* _Text provided_:
* * *
Medics coming to Britain from the European Union will be expected to prove their proficiency in English from June under changes proposed by the General Medical Council (GMC).

Foreign doctors from outside the EU are already assessed by the GMC, but under the new regulations European doctors will also have to provide evidence of their English skills or undergo a language test.

All overseas doctors will also need to achieve a higher score of 7.5 out of nine on the language skills tests, rather than the current 7 out of nine.

Niall Dickson, Chief Executive of the GMC, said:

Doctors who want to practise in the UK must be able to communicate effectively in English to ensure the safety of their patients.

These new measures to ensure doctors from other European countries can communicate in English, combined with the higher test score requirements, will help us strengthen protection for patients. They will also bring about a greater degree of fairness between our requirements for European doctors and for those from outside Europe.

These are important steps to tighten up our procedures. But, while we welcome the Government’s support for our determination to achieve reform in this area, there is more to do. This is part of a package of measures that will further increase our scope to make sure that doctors coming to the UK from the European Union are able to communicate safely. Employers, including locum agencies, must also play their part, and ensure that all doctors for whom they are responsible can communicate and practise safely.

New regulations allowing the changes are on their way through parliament.
* * *
* _Collected data_:
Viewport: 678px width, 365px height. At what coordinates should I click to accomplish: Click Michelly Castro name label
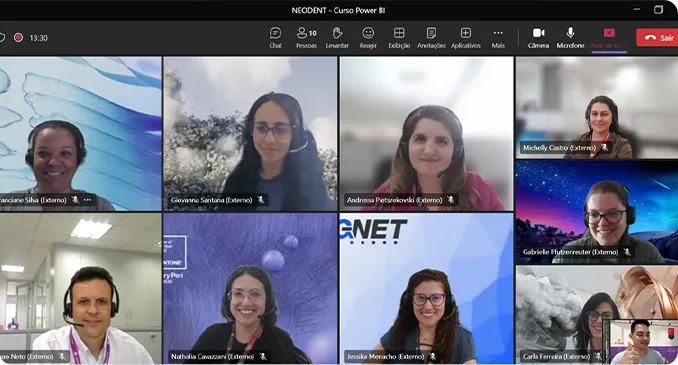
* * *
* _Problem details_:
Write out the entire news item above on English language tests for European doctors, word for word.

* _Result below_:
Medics coming to Britain from the European Union will be expected to prove their proficiency in English from June under changes proposed by the General Medical Council (GMC).

Foreign doctors from outside the EU are already assessed by the GMC, but under the new regulations European doctors will also have to provide evidence of their English skills or undergo a language test.

All overseas doctors will also need to achieve a higher score of 7.5 out of nine on the language skills tests, rather than the current 7 out of nine.

Niall Dickson, Chief Executive of the GMC, said:

Doctors who want to practise in the UK must be able to communicate effectively in English to ensure the safety of their patients.

These new measures to ensure doctors from other European countries can communicate in English, combined with the higher test score requirements, will help us strengthen protection for patients. They will also bring about a greater degree of fairness between our requirements for European doctors and for those from outside Europe.

These are important steps to tighten up our procedures. But, while we welcome the Government’s support for our determination to achieve reform in this area, there is more to do. This is part of a package of measures that will further increase our scope to make sure that doctors coming to the UK from the European Union are able to communicate safely. Employers, including locum agencies, must also play their part, and ensure that all doctors for whom they are responsible can communicate and practise safely.

New regulations allowing the changes are on their way through parliament.